At the front entrance of the hospital, he saw a tall man with an immaculate beard and a long flowing overcoat giving explicit orders to the uniformed cops.  This must be the head Policeman, he thought.  An Inspector, by the looks of him.  The same man he had seen down by the river giving orders to the paramedics and Police.  He was instructing the officers here to guard the American woman’s room, never to leave the front door unattended.  Every visitor had to be checked, their ID’s copied no matter who they were or which patient they claimed to be visiting.  The Inspector clearly meant business and that would make Guillotine’s job harder.  But he loved a challenge and he savored the opportunity to figure out how to succeed against what appeared to be overwhelming odds.  He would not fail again.

 

The Inspector got in his Renault and drove away, leaving one cop at the front door, another three going inside. The game had already begun and he felt he had arrived late.  Lara had been good and, given time, would probably have found him through sheer dedication and persistence.  He knew all about persistence and what it took to focus on achieving one single goal.  He broke life down in to a series of goals to accomplish, all smaller parts of a bigger machine. Playing cat and mouse with the American cop had given him a rush, and, selfishly, he thought he must be close to realizing his dream and unleashing his greatest work on the world, for why else would fate send someone like her to pursue him and try to stop him now when he was so close?  It was a test.  Success was his for the taking.

 

He started crossing the street and noticed the small side entrance on the west wing of the building the cops had overlooked.  There were simply too many access points to gain entry in to the hospital for three officers to keep an eye on them all.  He had to move now while they were still mobilizing. Then he stopped as he saw two news vans pull up outside the hospital.  A cameraman and a beautiful woman with far too much make up who could only be a reporter hopped out of the first van and walked with purpose to the entrance.  The officer stationed there rolled his eyes and walked out to stop them.
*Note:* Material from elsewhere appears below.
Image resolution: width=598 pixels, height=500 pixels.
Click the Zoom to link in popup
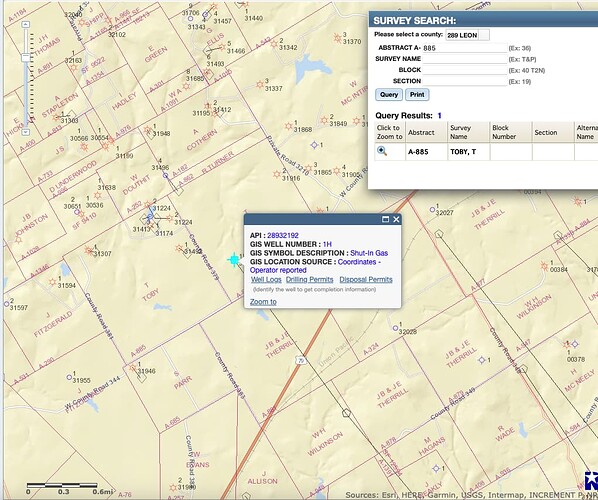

Guillotine was heading for the side entrance when he saw one of the other cops through the glass window of the door, a little further inside, by the elevators and stairwell.  Even if he got in now, he would get no further.  He cursed his timing and wished he had got here sooner, forgoing the trip to the storage garage, which, it seemed, had cost him valuable time.  He weighed up all the angles, knew he could not stay out here much longer before he was seen.  To turn back now, though, meant failure.  A few seconds later, he saw more Police cars racing to the scene and knew he was completely outnumbered.  He had missed the window of opportunity and would have to settle for waiting for another day.  In the meantime, all he could do was hope the wound he had inflicted would take its course on his beautiful pursuer and finish her sometime later in the night.

 

He turned and walked away.  Leaving what happened to Fate made this game an art and he lived for that. Not a victory, not a defeat, the game was still playing out. And so, Guillotine went home. To work.